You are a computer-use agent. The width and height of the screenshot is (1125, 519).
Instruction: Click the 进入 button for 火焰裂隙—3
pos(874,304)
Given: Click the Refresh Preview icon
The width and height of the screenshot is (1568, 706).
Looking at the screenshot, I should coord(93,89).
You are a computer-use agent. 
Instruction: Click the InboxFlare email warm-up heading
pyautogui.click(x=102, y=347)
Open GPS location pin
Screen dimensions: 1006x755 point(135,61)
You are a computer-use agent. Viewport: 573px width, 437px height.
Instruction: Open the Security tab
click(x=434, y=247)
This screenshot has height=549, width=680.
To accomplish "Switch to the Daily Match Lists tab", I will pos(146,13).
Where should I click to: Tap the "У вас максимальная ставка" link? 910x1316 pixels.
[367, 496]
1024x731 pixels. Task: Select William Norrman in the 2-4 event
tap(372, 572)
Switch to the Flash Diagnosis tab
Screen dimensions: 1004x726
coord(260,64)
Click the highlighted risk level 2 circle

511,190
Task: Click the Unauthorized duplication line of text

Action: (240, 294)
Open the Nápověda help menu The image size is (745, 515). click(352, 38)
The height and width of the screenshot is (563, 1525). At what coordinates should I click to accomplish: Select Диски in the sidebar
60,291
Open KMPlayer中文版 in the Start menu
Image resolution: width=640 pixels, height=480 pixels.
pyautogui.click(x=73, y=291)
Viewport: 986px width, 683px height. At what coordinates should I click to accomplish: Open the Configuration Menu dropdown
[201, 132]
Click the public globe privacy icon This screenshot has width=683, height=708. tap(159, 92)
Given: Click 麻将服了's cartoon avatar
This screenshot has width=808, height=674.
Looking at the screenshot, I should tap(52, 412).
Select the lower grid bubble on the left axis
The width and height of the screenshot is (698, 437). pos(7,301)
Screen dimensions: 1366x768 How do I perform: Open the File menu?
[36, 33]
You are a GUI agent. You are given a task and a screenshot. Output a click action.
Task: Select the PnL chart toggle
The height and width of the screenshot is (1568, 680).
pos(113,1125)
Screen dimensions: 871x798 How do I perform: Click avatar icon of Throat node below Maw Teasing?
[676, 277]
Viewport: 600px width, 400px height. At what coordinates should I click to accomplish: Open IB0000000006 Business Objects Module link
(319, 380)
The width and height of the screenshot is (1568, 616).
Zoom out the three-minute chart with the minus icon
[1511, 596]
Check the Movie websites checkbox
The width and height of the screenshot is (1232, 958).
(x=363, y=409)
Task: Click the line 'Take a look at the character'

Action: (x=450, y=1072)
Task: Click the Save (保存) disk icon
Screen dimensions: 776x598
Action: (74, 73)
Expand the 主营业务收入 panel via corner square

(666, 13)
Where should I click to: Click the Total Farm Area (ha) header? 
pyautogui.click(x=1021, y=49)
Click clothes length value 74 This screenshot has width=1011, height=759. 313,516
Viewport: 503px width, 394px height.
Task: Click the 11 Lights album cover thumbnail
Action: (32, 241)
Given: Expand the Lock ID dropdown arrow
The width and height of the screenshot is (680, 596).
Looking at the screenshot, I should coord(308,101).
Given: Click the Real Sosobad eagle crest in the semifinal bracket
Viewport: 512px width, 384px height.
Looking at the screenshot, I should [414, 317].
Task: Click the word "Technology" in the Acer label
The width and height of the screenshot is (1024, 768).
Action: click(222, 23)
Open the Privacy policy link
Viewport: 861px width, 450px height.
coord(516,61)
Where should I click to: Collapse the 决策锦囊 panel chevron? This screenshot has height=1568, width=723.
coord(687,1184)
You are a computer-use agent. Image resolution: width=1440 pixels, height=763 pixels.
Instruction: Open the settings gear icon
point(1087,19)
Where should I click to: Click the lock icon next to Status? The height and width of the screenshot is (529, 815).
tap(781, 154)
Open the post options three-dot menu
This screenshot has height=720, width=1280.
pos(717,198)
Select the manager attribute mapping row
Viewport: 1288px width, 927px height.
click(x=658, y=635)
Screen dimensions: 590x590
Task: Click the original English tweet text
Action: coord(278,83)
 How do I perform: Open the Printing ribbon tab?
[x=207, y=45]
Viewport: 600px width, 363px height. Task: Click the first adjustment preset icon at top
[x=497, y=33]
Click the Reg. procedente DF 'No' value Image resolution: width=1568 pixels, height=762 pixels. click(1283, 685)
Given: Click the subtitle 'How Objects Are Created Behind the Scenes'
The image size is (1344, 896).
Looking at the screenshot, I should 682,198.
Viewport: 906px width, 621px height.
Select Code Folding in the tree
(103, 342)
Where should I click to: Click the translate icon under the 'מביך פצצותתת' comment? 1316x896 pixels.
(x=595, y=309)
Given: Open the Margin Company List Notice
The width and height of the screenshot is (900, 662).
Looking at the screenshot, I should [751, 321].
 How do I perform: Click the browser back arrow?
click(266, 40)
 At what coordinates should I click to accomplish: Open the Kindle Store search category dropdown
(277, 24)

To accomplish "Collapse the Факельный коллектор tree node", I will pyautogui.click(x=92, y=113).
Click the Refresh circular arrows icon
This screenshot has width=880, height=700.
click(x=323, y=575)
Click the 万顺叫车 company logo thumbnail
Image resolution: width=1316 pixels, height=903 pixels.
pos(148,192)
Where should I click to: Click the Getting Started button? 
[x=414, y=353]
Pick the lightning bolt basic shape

::::

Description of the task =>
Nothing may be omitted or altered; reproduce all of the entries.

Answer box =>
You are a computer-use agent. The width and height of the screenshot is (1125, 519).
Instruction: Click the 进入 button for 火焰裂隙—3
pos(874,304)
Given: Click the Refresh Preview icon
The width and height of the screenshot is (1568, 706).
Looking at the screenshot, I should coord(93,89).
You are a computer-use agent. 
Instruction: Click the InboxFlare email warm-up heading
pyautogui.click(x=102, y=347)
Open GPS location pin
Screen dimensions: 1006x755 point(135,61)
You are a computer-use agent. Viewport: 573px width, 437px height.
Instruction: Open the Security tab
click(x=434, y=247)
This screenshot has height=549, width=680.
To accomplish "Switch to the Daily Match Lists tab", I will pos(146,13).
Where should I click to: Tap the "У вас максимальная ставка" link? 910x1316 pixels.
[367, 496]
1024x731 pixels. Task: Select William Norrman in the 2-4 event
tap(372, 572)
Switch to the Flash Diagnosis tab
Screen dimensions: 1004x726
coord(260,64)
Click the highlighted risk level 2 circle

511,190
Task: Click the Unauthorized duplication line of text

Action: (240, 294)
Open the Nápověda help menu The image size is (745, 515). click(352, 38)
The height and width of the screenshot is (563, 1525). At what coordinates should I click to accomplish: Select Диски in the sidebar
60,291
Open KMPlayer中文版 in the Start menu
Image resolution: width=640 pixels, height=480 pixels.
pyautogui.click(x=73, y=291)
Viewport: 986px width, 683px height. At what coordinates should I click to accomplish: Open the Configuration Menu dropdown
[201, 132]
Click the public globe privacy icon This screenshot has width=683, height=708. tap(159, 92)
Given: Click 麻将服了's cartoon avatar
This screenshot has width=808, height=674.
Looking at the screenshot, I should tap(52, 412).
Select the lower grid bubble on the left axis
The width and height of the screenshot is (698, 437). pos(7,301)
Screen dimensions: 1366x768 How do I perform: Open the File menu?
[36, 33]
You are a GUI agent. You are given a task and a screenshot. Output a click action.
Task: Select the PnL chart toggle
The height and width of the screenshot is (1568, 680).
pos(113,1125)
Screen dimensions: 871x798 How do I perform: Click avatar icon of Throat node below Maw Teasing?
[676, 277]
Viewport: 600px width, 400px height. At what coordinates should I click to accomplish: Open IB0000000006 Business Objects Module link
(319, 380)
The width and height of the screenshot is (1568, 616).
Zoom out the three-minute chart with the minus icon
[1511, 596]
Check the Movie websites checkbox
The width and height of the screenshot is (1232, 958).
(x=363, y=409)
Task: Click the line 'Take a look at the character'

Action: (x=450, y=1072)
Task: Click the Save (保存) disk icon
Screen dimensions: 776x598
Action: (74, 73)
Expand the 主营业务收入 panel via corner square

(666, 13)
Where should I click to: Click the Total Farm Area (ha) header? 
pyautogui.click(x=1021, y=49)
Click clothes length value 74 This screenshot has width=1011, height=759. 313,516
Viewport: 503px width, 394px height.
Task: Click the 11 Lights album cover thumbnail
Action: (32, 241)
Given: Expand the Lock ID dropdown arrow
The width and height of the screenshot is (680, 596).
Looking at the screenshot, I should coord(308,101).
Given: Click the Real Sosobad eagle crest in the semifinal bracket
Viewport: 512px width, 384px height.
Looking at the screenshot, I should [414, 317].
Task: Click the word "Technology" in the Acer label
The width and height of the screenshot is (1024, 768).
Action: click(222, 23)
Open the Privacy policy link
Viewport: 861px width, 450px height.
coord(516,61)
Where should I click to: Collapse the 决策锦囊 panel chevron? This screenshot has height=1568, width=723.
coord(687,1184)
You are a computer-use agent. Image resolution: width=1440 pixels, height=763 pixels.
Instruction: Open the settings gear icon
point(1087,19)
Where should I click to: Click the lock icon next to Status? The height and width of the screenshot is (529, 815).
tap(781, 154)
Open the post options three-dot menu
This screenshot has height=720, width=1280.
pos(717,198)
Select the manager attribute mapping row
Viewport: 1288px width, 927px height.
click(x=658, y=635)
Screen dimensions: 590x590
Task: Click the original English tweet text
Action: coord(278,83)
 How do I perform: Open the Printing ribbon tab?
[x=207, y=45]
Viewport: 600px width, 363px height. Task: Click the first adjustment preset icon at top
[x=497, y=33]
Click the Reg. procedente DF 'No' value Image resolution: width=1568 pixels, height=762 pixels. click(1283, 685)
Given: Click the subtitle 'How Objects Are Created Behind the Scenes'
The image size is (1344, 896).
Looking at the screenshot, I should 682,198.
Viewport: 906px width, 621px height.
Select Code Folding in the tree
(103, 342)
Where should I click to: Click the translate icon under the 'מביך פצצותתת' comment? 1316x896 pixels.
(x=595, y=309)
Given: Open the Margin Company List Notice
The width and height of the screenshot is (900, 662).
Looking at the screenshot, I should [751, 321].
 How do I perform: Click the browser back arrow?
click(266, 40)
 At what coordinates should I click to accomplish: Open the Kindle Store search category dropdown
(277, 24)

To accomplish "Collapse the Факельный коллектор tree node", I will pyautogui.click(x=92, y=113).
Click the Refresh circular arrows icon
This screenshot has width=880, height=700.
click(x=323, y=575)
Click the 万顺叫车 company logo thumbnail
Image resolution: width=1316 pixels, height=903 pixels.
pos(148,192)
Where should I click to: Click the Getting Started button? 
[x=414, y=353]
Pick the lightning bolt basic shape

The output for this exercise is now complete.